Artigo
Margarida Damas e Sara Afonso
Radicalização e as dificuldades de adaptação pós-prisão
A necessidade de avaliar e intervir: Como apoiar e provocar mudanças?
Como resultado, o foco deve ser mudado da avaliação do risco de extremismo violento para a compreensão da propensão de engajamento em pensamentos radicais e comportamentos extremistas.
Ao usar a noção de vulnerabilidade em vez de risco, o foco é colocado em um processo aberto e fluido entre o indivíduo recém-libertado e seu ambiente, com diferentes possibilidades, mas sem um resultado certo, no qual o potencial de aderir ao pensamento radical e de se envolver em atividades extremistas deve ser visto como uma vulnerabilidade de reentrada. Ao fazer isso, qualquer noção de predisposição rígida ou inata é deixada de lado, atenuando as percepções frequentemente negativas associadas à noção de risco.
O que e como avaliar
Em um contexto tão complexo, é necessária mais atenção, pois todos os esforços de avaliação devem ser projetados para evitar que o indivíduo perca seu senso de autonomia, liberdade e agência, fazendo com que se sinta impotente e desanimado. Isso significa que o indivíduo vulnerável deve ser continuamente incluído no processo de avaliação, ajudando-o a se sentir ouvido e validado e, em última análise, aumentando sua capacidade de ação e reforçando seu compromisso voluntário de garantir um caminho de reintegração benéfico (Cherney, 2021).
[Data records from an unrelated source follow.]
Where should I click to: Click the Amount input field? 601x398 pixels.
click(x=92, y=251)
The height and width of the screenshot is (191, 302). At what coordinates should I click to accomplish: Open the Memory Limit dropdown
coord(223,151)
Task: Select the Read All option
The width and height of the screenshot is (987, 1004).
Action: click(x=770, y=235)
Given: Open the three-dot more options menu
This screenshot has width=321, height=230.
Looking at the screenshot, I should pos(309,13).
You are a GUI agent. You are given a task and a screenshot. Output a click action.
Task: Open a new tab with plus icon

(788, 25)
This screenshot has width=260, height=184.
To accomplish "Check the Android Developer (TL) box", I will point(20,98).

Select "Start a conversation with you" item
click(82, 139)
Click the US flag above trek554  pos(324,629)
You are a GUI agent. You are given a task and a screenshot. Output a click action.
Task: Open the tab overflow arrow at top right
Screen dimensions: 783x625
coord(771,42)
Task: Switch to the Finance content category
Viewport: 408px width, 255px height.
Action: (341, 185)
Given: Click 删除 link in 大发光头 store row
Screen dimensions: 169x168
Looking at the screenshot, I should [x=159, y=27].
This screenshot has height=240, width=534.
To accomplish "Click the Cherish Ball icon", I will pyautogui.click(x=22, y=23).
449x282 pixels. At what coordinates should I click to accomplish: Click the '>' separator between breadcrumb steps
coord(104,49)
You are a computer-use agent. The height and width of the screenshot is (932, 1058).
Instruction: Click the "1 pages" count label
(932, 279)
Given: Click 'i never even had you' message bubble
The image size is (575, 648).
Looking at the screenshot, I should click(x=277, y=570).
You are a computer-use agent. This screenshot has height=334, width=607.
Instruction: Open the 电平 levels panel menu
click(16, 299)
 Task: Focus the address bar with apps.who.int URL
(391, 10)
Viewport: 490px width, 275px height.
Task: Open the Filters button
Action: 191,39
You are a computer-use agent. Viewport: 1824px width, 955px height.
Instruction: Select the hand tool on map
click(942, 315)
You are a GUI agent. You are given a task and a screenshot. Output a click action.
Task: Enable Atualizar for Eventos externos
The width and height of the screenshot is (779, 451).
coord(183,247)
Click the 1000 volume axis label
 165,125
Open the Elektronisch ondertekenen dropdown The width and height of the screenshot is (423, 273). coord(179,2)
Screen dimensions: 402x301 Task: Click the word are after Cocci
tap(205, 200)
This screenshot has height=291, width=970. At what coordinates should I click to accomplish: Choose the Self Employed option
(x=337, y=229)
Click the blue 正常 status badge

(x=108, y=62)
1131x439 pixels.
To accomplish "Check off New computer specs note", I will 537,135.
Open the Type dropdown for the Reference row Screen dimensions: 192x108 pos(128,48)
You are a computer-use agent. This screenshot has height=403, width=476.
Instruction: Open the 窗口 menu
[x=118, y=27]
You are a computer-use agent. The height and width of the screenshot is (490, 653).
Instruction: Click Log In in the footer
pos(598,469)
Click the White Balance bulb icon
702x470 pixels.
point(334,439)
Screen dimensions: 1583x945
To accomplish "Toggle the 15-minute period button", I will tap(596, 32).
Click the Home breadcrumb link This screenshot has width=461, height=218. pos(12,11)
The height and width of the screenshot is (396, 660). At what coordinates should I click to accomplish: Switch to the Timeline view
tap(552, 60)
Ao seguir essa abordagem abrangente, evita-se mais estigma e categorização socioestrutural, o que, por um lado, deixa mais espaço para o avaliador mobilizar a discrição profissional e, por outro, reconhece como os indivíduos anteriormente detidos são seres sociais complexos que não podem ser reduzidos a avaliações e pontuações lineares (EPEX, n.d.).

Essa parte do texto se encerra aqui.